#### Request:
Copy out word for word everything from the line containing "Find the location" down to the line containing "y-axis: 0 5000", keeping both of those lines, and leave the pictures out.

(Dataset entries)
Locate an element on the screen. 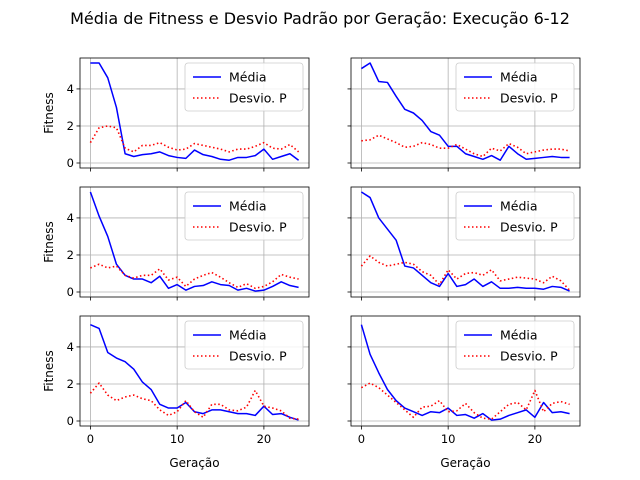  subplot-row3-col2: 0 10 20 Geração Média Desvio. P is located at coordinates (464, 392).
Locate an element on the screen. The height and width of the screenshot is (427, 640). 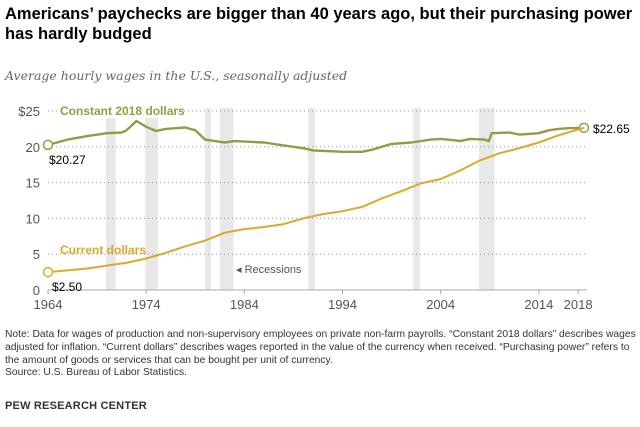
constant-dollars-line is located at coordinates (316, 136).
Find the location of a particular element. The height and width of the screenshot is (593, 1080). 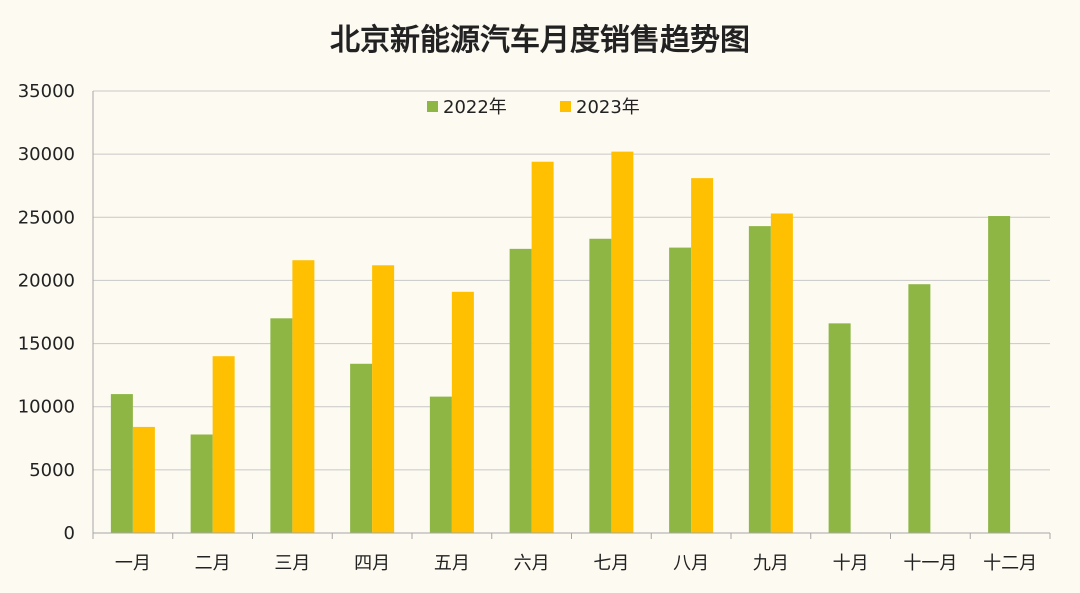

y-axis: 0 5000 10000 15000 20000 25000 30000 35000 is located at coordinates (56, 312).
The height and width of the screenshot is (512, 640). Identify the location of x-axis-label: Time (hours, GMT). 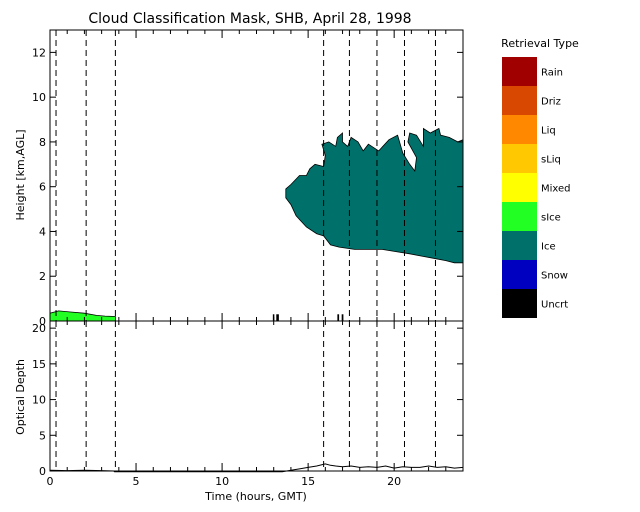
(256, 496).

#### Answer box:
Find the location of a particular element. The height and width of the screenshot is (593, 1080). 

y-axis: 0 5000 10000 15000 20000 25000 30000 35000 is located at coordinates (56, 312).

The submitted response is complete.